Convert the lines of the entries below into a JSON list of strings, beginning at the line that contains "You are a computer-use" and stopping after the line that contains "[x=24, y=80]". Use one string per line, skip blank lines, and leave the pictures out.

§ DATASET ROWS:
·····

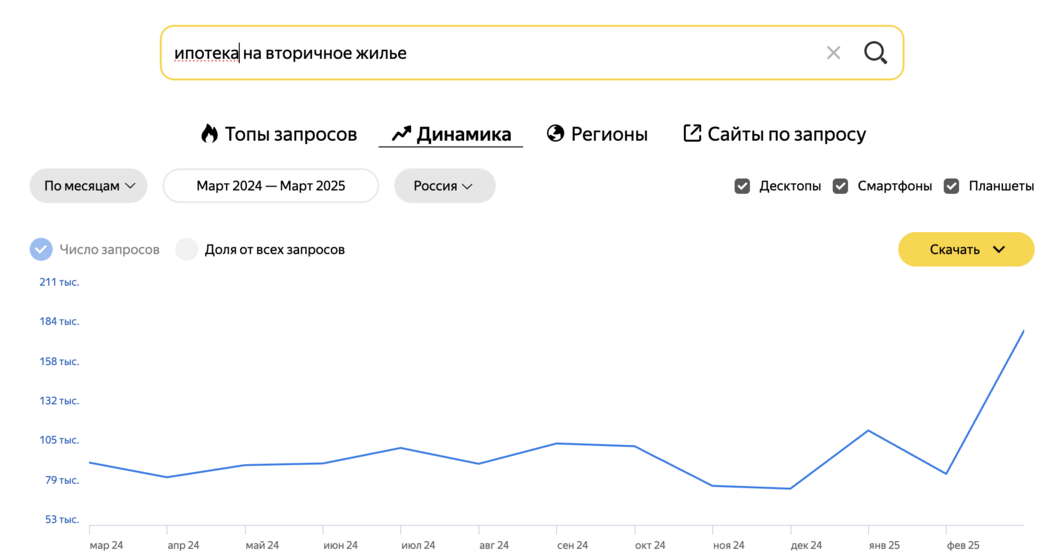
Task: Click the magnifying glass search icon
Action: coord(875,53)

·····

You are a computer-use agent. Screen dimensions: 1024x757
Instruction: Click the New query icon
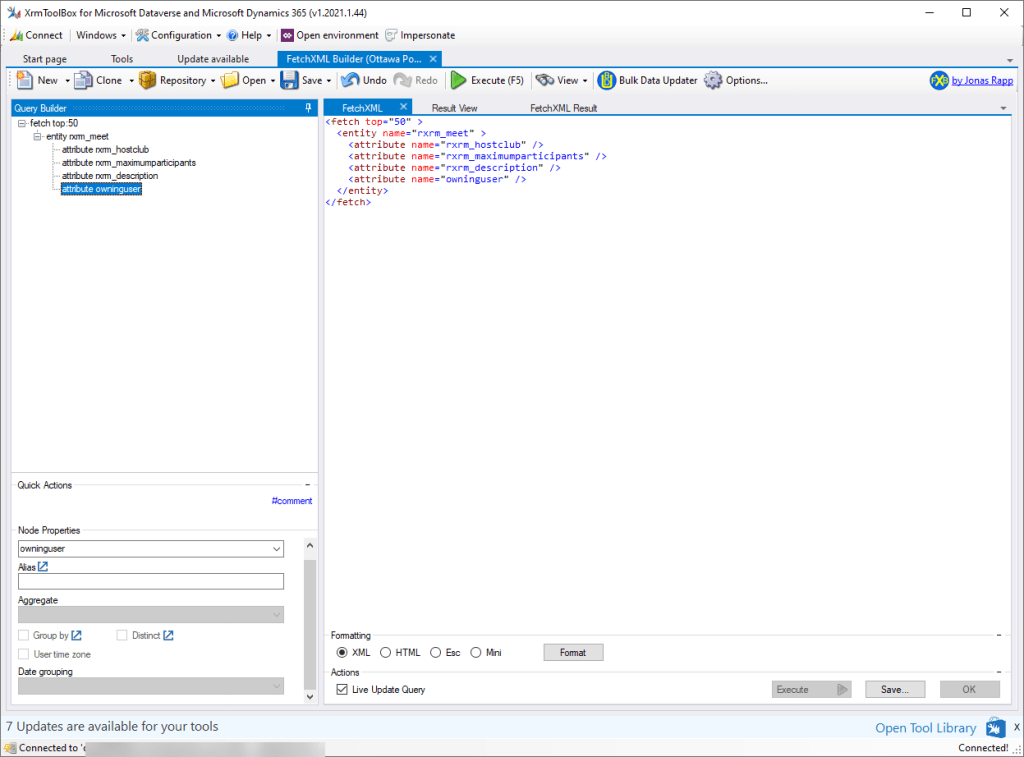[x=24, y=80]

·····

§ SOLUTION TO THIS EXERCISE:
[
  "You are a computer-use agent. Screen dimensions: 1024x757",
  "Instruction: Click the New query icon",
  "[x=24, y=80]"
]